Hunting with eagles on horseback is an ancient tradition among Kazakh Mongolians. Typically practiced with Golden Eagles in the winter pursuit of foxes, it is a source of great regional pride and has spawned several festivals. More on that later.
|Tabai with his grandson|
Tabai is a gregarious grandfather, and recently retired (highly decorated) Eagle hunter. His son Chokan is actively hunting and is training three young eagles. Chokan was our model.
The second place we stayed was at his family’s summer camp. It’s notable that the day of our arrival, they all moved out of the family Ger and into a wooden building. It had gotten too cold, he said. I can’t disagree, as we woke to gloriously photogenic snow one morning.

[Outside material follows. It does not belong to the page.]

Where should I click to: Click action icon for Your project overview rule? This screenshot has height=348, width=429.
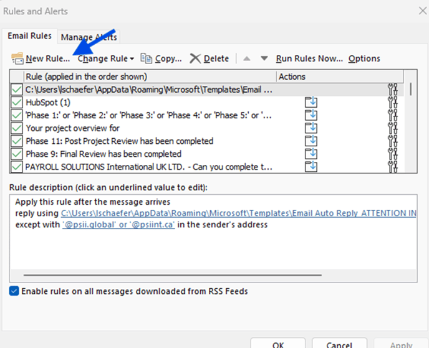(x=311, y=128)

Their camp was fascinating, with a full spectrum of livestock (including a camel) and an opportunity to see the slaughter of a sheep and the training of the young eagles.
|Chokan with his young eagle|
We went twice to photograph Chokan with one of the eagles in the mountains.
|Full moon rise in Tabai's Camp|
The full moon rise was a real bonus.
|Sunrise from Lake Tolbo camp|
Finally, we re-positioned to be near the Altai Eagle Festival. Camp was at lake shore, ten minutes drive from the festival and was ideal for morning walks and photography.
|Young hunter with her eagle at the festival|
|The Lamb Kebab Guy|
There were vendors of food (we loved the lamb kebabs), souvenirs, and local favorites like whole eagle wings and fur coats and hats from many animals.